-- MATERIAL FOR THIS EXERCISE follows --

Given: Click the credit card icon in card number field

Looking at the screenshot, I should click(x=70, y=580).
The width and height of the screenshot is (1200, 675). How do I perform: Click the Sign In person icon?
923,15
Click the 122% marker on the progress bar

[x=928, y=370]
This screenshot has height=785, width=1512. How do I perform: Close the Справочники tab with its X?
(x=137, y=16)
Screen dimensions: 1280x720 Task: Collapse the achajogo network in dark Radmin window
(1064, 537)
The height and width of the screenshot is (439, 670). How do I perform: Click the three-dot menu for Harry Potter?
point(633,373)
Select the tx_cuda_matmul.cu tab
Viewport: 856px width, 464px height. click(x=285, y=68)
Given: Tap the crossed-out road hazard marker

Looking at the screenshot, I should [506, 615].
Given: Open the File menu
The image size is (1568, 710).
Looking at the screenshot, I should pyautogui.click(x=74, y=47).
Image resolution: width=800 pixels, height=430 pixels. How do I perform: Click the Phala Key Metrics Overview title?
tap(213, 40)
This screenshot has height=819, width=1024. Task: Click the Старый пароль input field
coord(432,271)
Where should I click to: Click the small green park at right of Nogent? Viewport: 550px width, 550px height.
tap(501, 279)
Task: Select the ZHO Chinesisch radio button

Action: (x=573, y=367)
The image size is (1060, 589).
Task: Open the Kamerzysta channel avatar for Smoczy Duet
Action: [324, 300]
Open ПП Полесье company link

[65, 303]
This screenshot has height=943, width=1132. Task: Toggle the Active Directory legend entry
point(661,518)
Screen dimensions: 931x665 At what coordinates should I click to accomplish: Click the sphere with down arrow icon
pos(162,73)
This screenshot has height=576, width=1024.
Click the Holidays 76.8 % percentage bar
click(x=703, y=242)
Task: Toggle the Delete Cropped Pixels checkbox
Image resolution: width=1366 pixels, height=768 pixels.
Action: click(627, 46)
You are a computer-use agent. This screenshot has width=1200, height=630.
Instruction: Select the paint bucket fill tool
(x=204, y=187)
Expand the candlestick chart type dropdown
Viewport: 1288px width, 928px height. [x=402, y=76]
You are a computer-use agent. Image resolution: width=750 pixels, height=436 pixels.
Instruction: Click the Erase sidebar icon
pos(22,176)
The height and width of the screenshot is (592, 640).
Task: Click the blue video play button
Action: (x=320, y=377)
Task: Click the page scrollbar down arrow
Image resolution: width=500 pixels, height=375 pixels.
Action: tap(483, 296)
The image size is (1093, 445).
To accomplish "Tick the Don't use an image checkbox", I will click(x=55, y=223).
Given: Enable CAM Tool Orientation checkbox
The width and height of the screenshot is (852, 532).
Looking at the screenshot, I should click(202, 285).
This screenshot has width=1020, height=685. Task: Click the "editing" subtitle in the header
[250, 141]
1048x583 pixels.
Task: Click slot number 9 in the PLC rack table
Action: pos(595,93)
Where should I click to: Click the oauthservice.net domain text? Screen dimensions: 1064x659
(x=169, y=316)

-- MATERIAL FOR THIS EXERCISE concluded --

### PROBLEM REQUIREMENTS:
Output each record above exactly, omitting nothing.

### COMPLETED EXERCISE:
Given: Click the credit card icon in card number field

Looking at the screenshot, I should click(x=70, y=580).
The width and height of the screenshot is (1200, 675). How do I perform: Click the Sign In person icon?
923,15
Click the 122% marker on the progress bar

[x=928, y=370]
This screenshot has height=785, width=1512. How do I perform: Close the Справочники tab with its X?
(x=137, y=16)
Screen dimensions: 1280x720 Task: Collapse the achajogo network in dark Radmin window
(1064, 537)
The height and width of the screenshot is (439, 670). How do I perform: Click the three-dot menu for Harry Potter?
point(633,373)
Select the tx_cuda_matmul.cu tab
Viewport: 856px width, 464px height. click(x=285, y=68)
Given: Tap the crossed-out road hazard marker

Looking at the screenshot, I should [506, 615].
Given: Open the File menu
The image size is (1568, 710).
Looking at the screenshot, I should pyautogui.click(x=74, y=47).
Image resolution: width=800 pixels, height=430 pixels. How do I perform: Click the Phala Key Metrics Overview title?
tap(213, 40)
This screenshot has height=819, width=1024. Task: Click the Старый пароль input field
coord(432,271)
Where should I click to: Click the small green park at right of Nogent? Viewport: 550px width, 550px height.
tap(501, 279)
Task: Select the ZHO Chinesisch radio button

Action: (x=573, y=367)
The image size is (1060, 589).
Task: Open the Kamerzysta channel avatar for Smoczy Duet
Action: [324, 300]
Open ПП Полесье company link

[65, 303]
This screenshot has height=943, width=1132. Task: Toggle the Active Directory legend entry
point(661,518)
Screen dimensions: 931x665 At what coordinates should I click to accomplish: Click the sphere with down arrow icon
pos(162,73)
This screenshot has height=576, width=1024.
Click the Holidays 76.8 % percentage bar
click(x=703, y=242)
Task: Toggle the Delete Cropped Pixels checkbox
Image resolution: width=1366 pixels, height=768 pixels.
Action: click(627, 46)
You are a computer-use agent. This screenshot has width=1200, height=630.
Instruction: Select the paint bucket fill tool
(x=204, y=187)
Expand the candlestick chart type dropdown
Viewport: 1288px width, 928px height. [x=402, y=76]
You are a computer-use agent. Image resolution: width=750 pixels, height=436 pixels.
Instruction: Click the Erase sidebar icon
pos(22,176)
The height and width of the screenshot is (592, 640).
Task: Click the blue video play button
Action: (x=320, y=377)
Task: Click the page scrollbar down arrow
Image resolution: width=500 pixels, height=375 pixels.
Action: tap(483, 296)
The image size is (1093, 445).
To accomplish "Tick the Don't use an image checkbox", I will click(x=55, y=223).
Given: Enable CAM Tool Orientation checkbox
The width and height of the screenshot is (852, 532).
Looking at the screenshot, I should click(202, 285).
This screenshot has width=1020, height=685. Task: Click the "editing" subtitle in the header
[250, 141]
1048x583 pixels.
Task: Click slot number 9 in the PLC rack table
Action: pos(595,93)
Where should I click to: Click the oauthservice.net domain text? Screen dimensions: 1064x659
(x=169, y=316)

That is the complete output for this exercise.